═══ MATERIAL TO PROCESS

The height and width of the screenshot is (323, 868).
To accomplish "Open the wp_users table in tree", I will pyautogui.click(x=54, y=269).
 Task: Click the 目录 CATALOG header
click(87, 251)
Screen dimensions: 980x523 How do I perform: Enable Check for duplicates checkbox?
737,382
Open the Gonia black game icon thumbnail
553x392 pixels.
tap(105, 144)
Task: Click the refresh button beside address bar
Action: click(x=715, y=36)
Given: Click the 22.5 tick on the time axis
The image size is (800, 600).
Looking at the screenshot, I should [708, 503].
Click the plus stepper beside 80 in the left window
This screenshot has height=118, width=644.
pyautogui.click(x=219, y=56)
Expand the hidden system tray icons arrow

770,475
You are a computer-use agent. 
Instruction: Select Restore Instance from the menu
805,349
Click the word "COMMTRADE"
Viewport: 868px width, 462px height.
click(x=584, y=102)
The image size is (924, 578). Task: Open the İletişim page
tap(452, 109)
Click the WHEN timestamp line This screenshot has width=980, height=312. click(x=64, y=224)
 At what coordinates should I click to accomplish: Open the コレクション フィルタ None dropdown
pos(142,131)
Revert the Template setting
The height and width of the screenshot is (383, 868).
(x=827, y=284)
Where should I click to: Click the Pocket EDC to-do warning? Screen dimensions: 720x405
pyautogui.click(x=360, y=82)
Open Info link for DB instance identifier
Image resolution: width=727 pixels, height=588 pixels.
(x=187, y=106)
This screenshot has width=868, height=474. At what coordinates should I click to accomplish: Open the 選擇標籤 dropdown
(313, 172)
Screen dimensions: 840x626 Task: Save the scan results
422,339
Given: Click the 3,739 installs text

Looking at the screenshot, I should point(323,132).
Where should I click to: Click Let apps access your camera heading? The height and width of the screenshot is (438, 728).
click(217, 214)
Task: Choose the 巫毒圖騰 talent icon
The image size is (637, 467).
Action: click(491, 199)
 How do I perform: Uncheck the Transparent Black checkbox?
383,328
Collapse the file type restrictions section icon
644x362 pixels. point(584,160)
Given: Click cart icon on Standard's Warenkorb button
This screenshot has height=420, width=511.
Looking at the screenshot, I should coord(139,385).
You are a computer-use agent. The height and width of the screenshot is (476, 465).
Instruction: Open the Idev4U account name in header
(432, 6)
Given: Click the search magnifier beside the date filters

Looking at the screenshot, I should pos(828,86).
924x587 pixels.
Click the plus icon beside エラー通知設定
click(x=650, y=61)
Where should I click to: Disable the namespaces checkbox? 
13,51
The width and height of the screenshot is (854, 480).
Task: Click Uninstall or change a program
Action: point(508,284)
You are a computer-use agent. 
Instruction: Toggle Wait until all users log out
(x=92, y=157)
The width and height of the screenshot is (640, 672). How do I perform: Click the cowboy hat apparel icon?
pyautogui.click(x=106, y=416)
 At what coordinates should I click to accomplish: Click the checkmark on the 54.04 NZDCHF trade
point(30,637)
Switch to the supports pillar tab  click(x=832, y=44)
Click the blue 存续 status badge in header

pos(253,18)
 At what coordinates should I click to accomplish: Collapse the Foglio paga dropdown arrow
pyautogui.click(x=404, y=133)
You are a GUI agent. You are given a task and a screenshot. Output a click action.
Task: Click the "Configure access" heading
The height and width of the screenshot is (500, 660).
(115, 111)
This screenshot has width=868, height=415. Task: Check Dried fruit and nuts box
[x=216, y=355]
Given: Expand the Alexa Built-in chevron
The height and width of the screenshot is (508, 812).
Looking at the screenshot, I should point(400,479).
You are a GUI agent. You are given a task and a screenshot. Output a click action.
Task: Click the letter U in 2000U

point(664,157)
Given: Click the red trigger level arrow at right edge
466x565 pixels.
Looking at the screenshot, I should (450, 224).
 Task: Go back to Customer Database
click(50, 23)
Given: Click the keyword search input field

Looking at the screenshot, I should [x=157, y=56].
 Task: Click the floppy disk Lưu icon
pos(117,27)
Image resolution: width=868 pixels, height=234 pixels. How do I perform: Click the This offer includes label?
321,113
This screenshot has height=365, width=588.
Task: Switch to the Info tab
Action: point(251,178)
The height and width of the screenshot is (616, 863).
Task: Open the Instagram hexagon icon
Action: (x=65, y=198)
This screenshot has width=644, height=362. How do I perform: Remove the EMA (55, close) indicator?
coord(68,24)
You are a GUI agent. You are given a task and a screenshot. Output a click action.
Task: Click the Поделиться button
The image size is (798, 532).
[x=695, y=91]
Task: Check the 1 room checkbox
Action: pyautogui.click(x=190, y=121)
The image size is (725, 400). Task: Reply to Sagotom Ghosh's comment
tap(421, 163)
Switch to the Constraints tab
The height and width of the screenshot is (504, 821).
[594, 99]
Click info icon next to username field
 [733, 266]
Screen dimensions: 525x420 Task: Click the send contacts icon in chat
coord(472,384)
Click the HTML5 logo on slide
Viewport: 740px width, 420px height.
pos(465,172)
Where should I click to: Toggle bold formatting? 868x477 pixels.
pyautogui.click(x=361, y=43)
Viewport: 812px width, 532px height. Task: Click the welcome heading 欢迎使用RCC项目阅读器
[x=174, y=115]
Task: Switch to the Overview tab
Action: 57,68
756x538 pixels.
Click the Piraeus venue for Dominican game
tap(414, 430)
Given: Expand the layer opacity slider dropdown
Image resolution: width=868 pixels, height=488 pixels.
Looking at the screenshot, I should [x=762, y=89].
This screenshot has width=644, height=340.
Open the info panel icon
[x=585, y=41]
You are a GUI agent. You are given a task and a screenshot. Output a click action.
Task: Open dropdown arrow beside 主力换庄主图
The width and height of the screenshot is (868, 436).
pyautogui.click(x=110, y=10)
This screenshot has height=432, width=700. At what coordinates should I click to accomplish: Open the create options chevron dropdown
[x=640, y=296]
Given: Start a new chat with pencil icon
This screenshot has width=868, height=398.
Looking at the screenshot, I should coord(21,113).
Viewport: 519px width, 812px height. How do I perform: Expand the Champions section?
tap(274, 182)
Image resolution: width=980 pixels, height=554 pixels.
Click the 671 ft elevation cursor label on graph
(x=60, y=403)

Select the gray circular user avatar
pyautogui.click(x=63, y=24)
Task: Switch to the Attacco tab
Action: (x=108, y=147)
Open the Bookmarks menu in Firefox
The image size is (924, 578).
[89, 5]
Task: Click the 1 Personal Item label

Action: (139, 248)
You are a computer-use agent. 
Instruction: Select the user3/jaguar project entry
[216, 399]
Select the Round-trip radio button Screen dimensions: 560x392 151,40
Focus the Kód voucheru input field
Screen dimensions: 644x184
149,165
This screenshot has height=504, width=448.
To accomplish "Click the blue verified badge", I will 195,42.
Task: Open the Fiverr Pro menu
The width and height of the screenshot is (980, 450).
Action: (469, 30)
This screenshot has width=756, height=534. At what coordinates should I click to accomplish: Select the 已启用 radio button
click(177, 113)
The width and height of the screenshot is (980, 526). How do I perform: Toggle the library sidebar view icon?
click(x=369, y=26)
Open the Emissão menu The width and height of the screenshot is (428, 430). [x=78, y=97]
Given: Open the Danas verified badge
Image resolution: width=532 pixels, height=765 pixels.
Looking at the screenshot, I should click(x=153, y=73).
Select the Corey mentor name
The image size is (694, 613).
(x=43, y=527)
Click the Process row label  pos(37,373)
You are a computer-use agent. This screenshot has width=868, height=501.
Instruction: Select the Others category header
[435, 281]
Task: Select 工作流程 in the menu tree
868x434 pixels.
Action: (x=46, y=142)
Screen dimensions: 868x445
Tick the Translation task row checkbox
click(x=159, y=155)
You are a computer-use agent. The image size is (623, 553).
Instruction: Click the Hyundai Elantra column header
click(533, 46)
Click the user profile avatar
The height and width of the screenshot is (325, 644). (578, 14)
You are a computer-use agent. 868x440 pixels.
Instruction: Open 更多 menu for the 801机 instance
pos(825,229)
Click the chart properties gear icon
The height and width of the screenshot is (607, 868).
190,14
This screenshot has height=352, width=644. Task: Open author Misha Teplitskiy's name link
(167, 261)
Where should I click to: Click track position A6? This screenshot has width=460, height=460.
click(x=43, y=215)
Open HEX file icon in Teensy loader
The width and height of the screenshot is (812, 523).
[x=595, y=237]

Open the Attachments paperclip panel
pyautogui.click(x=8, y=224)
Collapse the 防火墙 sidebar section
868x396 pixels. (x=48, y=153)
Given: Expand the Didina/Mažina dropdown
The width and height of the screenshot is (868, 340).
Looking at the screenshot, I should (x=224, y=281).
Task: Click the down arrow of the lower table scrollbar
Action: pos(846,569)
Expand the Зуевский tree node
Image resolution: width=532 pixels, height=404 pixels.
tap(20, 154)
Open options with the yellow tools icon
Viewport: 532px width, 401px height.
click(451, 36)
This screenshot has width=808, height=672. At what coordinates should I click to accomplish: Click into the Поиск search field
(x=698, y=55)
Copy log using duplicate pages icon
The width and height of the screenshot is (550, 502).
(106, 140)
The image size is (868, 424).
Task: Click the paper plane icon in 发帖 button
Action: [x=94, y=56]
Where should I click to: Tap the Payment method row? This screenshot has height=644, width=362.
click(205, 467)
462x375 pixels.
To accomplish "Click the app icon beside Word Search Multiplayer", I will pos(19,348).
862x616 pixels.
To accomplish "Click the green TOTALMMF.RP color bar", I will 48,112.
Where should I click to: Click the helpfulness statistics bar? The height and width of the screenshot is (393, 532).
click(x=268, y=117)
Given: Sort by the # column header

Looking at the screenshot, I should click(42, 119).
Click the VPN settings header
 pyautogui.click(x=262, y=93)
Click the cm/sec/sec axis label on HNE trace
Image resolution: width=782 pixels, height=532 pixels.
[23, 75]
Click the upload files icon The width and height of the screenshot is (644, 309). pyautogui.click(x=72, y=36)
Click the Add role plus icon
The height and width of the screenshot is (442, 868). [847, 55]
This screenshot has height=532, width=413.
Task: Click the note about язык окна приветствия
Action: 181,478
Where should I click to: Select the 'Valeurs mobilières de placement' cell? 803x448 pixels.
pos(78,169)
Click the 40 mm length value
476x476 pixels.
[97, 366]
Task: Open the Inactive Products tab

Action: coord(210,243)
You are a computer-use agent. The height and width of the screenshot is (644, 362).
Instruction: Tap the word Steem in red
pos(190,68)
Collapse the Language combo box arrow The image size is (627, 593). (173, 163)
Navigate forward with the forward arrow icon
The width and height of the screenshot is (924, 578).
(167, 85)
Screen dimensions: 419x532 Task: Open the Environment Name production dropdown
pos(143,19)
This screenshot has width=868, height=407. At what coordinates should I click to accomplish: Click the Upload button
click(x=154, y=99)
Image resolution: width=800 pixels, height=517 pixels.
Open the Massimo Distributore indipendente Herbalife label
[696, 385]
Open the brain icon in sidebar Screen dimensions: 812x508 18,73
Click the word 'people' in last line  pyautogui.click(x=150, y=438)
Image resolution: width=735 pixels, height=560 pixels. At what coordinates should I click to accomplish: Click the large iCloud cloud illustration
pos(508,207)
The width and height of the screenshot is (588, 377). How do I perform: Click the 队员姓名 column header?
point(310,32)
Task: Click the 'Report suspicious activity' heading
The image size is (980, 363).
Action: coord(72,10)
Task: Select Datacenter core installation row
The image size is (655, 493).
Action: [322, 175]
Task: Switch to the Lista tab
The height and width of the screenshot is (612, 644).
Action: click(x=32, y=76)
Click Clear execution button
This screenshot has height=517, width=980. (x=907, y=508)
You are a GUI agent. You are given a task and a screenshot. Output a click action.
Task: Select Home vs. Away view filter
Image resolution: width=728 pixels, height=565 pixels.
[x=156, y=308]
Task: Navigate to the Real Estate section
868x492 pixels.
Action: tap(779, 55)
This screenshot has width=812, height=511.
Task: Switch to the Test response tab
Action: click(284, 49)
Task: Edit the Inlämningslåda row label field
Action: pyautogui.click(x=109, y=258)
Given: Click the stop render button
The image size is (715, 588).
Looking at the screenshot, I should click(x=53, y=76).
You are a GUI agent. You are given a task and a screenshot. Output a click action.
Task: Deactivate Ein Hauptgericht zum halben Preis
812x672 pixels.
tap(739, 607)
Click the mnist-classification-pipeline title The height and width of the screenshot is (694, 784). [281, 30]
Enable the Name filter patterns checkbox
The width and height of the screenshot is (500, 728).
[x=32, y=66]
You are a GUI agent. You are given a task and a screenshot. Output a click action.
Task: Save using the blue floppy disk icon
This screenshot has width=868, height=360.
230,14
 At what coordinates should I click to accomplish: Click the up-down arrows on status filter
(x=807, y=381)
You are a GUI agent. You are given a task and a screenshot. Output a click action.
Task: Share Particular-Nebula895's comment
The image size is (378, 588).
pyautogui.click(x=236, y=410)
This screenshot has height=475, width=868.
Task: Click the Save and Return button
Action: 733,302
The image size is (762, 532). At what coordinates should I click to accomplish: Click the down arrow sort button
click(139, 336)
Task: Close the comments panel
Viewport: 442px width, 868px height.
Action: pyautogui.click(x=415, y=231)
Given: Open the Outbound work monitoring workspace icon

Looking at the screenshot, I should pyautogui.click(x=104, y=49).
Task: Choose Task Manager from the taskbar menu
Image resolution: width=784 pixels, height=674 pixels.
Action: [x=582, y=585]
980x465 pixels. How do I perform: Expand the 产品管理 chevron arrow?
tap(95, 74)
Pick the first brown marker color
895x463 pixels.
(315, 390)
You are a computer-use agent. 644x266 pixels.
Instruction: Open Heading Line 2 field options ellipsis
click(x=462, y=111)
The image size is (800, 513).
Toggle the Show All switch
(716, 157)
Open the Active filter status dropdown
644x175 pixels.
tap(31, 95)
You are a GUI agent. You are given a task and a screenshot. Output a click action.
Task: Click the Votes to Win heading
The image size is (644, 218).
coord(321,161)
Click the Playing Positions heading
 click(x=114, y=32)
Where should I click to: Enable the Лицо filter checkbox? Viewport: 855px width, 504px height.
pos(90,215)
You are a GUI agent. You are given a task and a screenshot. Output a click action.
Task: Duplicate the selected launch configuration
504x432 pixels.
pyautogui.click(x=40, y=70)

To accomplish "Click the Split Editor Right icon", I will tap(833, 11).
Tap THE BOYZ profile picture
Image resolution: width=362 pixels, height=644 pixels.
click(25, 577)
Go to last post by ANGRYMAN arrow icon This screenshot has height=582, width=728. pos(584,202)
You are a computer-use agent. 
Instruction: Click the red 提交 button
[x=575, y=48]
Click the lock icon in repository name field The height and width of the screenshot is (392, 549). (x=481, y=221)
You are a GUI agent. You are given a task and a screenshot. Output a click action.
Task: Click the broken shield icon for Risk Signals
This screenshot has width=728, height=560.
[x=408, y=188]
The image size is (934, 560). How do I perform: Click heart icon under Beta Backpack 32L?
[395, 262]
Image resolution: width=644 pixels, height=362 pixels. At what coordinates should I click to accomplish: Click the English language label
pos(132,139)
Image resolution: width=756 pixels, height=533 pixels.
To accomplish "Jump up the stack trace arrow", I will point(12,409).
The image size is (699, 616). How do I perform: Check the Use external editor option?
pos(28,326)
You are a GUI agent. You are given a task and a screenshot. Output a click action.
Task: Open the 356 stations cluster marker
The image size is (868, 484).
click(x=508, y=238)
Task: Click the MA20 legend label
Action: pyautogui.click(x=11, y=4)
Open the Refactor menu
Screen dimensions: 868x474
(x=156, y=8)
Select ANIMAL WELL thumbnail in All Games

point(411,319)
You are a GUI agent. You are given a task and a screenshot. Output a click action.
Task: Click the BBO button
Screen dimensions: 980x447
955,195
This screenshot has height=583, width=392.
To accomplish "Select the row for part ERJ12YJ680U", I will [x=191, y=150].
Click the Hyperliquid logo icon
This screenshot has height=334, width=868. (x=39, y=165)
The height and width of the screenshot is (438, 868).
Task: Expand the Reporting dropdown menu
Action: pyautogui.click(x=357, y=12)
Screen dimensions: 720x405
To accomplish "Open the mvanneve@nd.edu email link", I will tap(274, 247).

══════

WORK INSTRUCTION:
As the answer, set down only the lines from the data above between the one holding "The width and height of the screenshot is (868, 340)." and the one holding "462x375 pixels.", inclusive, exactly as they read.

RESULT OF THE EXERCISE:
The width and height of the screenshot is (868, 340).
Looking at the screenshot, I should (x=224, y=281).
Task: Click the down arrow of the lower table scrollbar
Action: pos(846,569)
Expand the Зуевский tree node
Image resolution: width=532 pixels, height=404 pixels.
tap(20, 154)
Open options with the yellow tools icon
Viewport: 532px width, 401px height.
click(451, 36)
This screenshot has width=808, height=672. At what coordinates should I click to accomplish: Click into the Поиск search field
(x=698, y=55)
Copy log using duplicate pages icon
The width and height of the screenshot is (550, 502).
(106, 140)
The image size is (868, 424).
Task: Click the paper plane icon in 发帖 button
Action: [x=94, y=56]
Where should I click to: Tap the Payment method row? This screenshot has height=644, width=362.
click(205, 467)
462x375 pixels.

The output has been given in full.